■ WHAT IS NEEDED:
Filter the entries down to the lines containing "dropdown", and copy those lines.

■ LISTED ENTRIES:
#####

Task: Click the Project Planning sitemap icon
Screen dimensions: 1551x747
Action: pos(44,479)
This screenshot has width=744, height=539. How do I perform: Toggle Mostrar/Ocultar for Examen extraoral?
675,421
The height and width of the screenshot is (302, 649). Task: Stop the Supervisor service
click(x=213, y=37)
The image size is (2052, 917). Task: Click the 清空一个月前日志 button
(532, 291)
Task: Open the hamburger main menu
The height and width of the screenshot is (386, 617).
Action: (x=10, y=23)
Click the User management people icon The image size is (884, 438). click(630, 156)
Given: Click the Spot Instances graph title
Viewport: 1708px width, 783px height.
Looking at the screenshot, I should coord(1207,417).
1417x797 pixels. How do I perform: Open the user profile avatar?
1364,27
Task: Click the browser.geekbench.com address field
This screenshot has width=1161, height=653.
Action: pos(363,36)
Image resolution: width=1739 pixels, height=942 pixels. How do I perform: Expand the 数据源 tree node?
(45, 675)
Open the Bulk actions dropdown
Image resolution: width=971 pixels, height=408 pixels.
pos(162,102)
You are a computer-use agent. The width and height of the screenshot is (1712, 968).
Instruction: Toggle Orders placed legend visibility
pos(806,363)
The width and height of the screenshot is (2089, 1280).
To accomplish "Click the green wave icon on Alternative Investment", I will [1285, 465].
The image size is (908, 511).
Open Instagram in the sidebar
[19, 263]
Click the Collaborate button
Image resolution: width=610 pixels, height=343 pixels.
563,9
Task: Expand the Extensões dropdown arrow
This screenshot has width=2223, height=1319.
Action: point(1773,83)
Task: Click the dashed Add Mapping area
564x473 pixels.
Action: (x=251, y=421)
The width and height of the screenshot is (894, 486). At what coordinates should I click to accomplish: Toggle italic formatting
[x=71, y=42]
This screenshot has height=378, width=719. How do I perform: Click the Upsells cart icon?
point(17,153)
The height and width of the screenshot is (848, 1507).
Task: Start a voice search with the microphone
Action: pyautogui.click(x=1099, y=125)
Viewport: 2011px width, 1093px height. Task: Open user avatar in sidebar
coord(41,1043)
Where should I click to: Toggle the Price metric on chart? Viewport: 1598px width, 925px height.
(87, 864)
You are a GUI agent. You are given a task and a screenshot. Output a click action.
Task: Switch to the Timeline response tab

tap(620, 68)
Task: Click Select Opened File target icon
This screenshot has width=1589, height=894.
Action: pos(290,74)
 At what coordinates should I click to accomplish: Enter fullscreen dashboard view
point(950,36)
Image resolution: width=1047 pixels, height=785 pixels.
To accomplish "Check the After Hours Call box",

#####

■ ANSWER AREA:
Open the Bulk actions dropdown
Task: Expand the Extensões dropdown arrow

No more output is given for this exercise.